(Records from a pointing dataset)
□ □ □ □ □

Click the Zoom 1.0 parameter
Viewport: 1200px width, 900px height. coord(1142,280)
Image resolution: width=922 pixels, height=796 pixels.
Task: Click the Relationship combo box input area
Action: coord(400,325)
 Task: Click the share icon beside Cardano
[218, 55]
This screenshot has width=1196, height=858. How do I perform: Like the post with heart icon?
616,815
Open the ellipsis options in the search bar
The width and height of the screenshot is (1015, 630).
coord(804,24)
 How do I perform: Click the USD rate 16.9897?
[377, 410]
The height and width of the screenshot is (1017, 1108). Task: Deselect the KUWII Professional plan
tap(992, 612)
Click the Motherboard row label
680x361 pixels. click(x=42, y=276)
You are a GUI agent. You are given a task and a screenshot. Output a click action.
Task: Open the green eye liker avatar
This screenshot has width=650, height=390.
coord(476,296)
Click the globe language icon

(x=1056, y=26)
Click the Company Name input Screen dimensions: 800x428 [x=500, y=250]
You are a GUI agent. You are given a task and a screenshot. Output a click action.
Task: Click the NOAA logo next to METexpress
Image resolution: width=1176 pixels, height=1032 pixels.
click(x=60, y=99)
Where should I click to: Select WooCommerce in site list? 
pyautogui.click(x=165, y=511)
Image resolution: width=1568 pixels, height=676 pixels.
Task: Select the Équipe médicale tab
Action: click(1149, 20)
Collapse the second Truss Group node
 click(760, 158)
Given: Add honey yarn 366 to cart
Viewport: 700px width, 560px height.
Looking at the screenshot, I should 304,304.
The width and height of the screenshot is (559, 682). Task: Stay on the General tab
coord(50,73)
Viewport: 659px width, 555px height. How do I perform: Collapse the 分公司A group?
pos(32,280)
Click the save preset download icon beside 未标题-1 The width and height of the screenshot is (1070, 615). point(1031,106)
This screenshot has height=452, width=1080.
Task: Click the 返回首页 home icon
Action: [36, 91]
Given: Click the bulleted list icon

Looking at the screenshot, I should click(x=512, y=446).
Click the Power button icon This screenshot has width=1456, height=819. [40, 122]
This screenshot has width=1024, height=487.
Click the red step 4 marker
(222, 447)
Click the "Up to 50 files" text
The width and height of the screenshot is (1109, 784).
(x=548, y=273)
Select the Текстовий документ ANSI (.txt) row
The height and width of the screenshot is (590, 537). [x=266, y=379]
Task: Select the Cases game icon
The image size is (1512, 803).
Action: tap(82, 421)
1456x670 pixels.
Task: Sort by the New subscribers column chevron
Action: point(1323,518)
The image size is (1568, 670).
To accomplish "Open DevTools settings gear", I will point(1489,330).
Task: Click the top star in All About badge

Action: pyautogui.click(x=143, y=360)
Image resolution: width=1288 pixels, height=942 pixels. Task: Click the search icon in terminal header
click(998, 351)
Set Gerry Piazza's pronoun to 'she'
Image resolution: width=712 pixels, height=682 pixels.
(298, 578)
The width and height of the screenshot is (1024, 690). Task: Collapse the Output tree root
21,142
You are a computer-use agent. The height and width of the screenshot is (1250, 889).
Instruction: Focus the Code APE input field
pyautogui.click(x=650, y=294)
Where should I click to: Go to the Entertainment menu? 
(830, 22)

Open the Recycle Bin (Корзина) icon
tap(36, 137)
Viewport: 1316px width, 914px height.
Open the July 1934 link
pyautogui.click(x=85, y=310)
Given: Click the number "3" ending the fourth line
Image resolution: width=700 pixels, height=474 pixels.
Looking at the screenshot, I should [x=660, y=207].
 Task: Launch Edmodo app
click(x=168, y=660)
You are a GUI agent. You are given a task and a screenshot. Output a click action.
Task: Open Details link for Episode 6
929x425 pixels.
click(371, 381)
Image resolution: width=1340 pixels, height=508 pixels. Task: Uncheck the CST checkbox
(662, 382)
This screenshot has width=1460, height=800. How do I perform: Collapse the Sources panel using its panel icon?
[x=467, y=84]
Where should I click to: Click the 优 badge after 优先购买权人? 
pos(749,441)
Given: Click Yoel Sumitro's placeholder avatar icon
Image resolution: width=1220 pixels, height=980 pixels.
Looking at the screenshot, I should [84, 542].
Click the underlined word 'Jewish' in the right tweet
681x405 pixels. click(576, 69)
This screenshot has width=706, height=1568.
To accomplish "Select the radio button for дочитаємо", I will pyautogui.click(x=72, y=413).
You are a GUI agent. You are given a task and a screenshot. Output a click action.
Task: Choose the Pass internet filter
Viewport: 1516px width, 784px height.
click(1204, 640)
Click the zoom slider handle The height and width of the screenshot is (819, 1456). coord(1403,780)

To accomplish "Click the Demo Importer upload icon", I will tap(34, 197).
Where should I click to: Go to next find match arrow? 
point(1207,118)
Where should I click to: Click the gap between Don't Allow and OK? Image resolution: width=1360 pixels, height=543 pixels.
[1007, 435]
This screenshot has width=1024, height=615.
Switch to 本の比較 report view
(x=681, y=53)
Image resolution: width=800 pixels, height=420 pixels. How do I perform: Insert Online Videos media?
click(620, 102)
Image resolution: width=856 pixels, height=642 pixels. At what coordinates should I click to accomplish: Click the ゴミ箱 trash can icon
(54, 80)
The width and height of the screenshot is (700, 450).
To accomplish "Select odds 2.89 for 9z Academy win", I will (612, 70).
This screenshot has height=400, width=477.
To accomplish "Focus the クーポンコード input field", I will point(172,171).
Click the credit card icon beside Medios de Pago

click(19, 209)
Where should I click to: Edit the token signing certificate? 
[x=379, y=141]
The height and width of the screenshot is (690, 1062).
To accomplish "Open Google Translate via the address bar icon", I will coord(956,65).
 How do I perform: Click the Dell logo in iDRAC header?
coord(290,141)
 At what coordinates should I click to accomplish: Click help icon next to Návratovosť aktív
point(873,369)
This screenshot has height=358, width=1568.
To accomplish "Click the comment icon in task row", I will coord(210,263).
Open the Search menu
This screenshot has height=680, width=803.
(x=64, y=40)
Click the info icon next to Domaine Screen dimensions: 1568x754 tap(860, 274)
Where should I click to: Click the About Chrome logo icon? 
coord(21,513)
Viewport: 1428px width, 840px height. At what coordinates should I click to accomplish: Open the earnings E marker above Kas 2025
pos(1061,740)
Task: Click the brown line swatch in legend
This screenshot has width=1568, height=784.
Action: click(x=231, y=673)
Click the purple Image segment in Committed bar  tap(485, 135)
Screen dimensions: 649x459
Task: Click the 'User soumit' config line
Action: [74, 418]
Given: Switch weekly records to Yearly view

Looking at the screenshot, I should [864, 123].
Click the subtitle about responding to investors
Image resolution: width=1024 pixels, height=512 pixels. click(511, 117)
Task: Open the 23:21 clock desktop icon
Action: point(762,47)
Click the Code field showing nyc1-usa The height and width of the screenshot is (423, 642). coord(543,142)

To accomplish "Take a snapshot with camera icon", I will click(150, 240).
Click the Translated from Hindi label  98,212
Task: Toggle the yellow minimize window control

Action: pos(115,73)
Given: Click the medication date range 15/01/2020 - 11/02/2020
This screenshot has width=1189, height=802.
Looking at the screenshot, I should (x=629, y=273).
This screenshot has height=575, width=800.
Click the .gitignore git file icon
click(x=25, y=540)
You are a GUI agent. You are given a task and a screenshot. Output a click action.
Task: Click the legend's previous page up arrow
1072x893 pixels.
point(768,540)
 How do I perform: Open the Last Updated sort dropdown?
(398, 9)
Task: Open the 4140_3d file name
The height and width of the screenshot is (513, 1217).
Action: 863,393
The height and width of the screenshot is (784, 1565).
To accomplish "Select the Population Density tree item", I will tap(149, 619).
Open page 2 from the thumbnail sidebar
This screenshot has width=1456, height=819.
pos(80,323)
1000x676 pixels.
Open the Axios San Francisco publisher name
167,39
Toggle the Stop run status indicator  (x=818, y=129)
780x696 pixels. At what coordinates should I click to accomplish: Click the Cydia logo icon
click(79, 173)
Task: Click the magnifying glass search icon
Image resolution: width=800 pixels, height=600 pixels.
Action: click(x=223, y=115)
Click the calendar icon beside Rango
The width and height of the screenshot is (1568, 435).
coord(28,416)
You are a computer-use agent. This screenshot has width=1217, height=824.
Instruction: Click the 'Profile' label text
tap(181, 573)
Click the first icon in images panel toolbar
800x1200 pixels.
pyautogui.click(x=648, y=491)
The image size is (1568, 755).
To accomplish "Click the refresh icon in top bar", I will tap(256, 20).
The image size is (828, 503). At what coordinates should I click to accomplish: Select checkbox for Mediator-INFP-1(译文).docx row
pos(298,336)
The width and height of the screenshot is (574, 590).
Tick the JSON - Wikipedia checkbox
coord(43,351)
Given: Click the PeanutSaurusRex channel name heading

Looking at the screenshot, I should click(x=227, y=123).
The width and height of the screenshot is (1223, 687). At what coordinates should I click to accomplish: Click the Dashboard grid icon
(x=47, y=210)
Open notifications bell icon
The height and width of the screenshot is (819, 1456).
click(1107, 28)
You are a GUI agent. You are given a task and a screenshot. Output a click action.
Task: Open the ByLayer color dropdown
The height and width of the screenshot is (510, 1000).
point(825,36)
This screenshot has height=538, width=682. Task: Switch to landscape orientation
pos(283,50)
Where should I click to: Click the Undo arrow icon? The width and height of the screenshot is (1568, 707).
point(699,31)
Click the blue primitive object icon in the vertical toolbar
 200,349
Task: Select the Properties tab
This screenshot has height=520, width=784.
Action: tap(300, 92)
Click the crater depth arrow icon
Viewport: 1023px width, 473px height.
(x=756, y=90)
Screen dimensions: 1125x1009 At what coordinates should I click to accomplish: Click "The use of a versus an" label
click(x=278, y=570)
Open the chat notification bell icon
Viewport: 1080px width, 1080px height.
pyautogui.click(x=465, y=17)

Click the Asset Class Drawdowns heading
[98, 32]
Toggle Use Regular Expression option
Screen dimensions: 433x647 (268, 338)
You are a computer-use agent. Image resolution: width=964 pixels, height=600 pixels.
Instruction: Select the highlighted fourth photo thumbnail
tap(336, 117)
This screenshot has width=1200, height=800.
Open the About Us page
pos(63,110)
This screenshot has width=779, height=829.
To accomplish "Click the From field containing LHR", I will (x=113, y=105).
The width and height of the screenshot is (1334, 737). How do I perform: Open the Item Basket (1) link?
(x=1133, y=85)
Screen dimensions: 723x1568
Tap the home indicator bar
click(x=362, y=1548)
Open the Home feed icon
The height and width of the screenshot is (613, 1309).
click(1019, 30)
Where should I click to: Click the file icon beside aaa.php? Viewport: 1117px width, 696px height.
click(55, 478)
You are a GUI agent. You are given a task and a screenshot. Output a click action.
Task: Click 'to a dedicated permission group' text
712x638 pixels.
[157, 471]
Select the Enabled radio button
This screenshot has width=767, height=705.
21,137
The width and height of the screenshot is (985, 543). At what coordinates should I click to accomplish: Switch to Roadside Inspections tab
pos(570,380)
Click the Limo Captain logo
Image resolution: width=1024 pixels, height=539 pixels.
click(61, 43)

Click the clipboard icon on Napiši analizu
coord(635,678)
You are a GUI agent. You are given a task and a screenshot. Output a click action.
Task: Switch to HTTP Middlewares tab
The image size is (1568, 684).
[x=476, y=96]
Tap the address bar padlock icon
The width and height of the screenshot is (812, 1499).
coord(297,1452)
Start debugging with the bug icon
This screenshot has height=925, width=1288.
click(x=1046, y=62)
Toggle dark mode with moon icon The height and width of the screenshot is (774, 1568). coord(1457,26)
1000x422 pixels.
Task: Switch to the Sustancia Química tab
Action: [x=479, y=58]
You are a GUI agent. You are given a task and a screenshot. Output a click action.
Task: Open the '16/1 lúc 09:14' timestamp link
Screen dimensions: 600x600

□ □ □ □ □

Stated task |
Present the lines of the data from the line containing "Click the calendar icon beside Rango" to the line containing "coord(43,351)", both included, as a Markdown table with the columns No. and Text. Omit any blank lines.

The output |
| No. | Text |
|---|---|
| 1 | Click the calendar icon beside Rango |
| 2 | The width and height of the screenshot is (1568, 435). |
| 3 | coord(28,416) |
| 4 | You are a computer-use agent. This screenshot has width=1217, height=824. |
| 5 | Instruction: Click the 'Profile' label text |
| 6 | tap(181, 573) |
| 7 | Click the first icon in images panel toolbar |
| 8 | 800x1200 pixels. |
| 9 | pyautogui.click(x=648, y=491) |
| 10 | The image size is (1568, 755). |
| 11 | To accomplish "Click the refresh icon in top bar", I will tap(256, 20). |
| 12 | The image size is (828, 503). At what coordinates should I click to accomplish: Select checkbox for Mediator-INFP-1(译文).docx row |
| 13 | pos(298,336) |
| 14 | The width and height of the screenshot is (574, 590). |
| 15 | Tick the JSON - Wikipedia checkbox |
| 16 | coord(43,351) |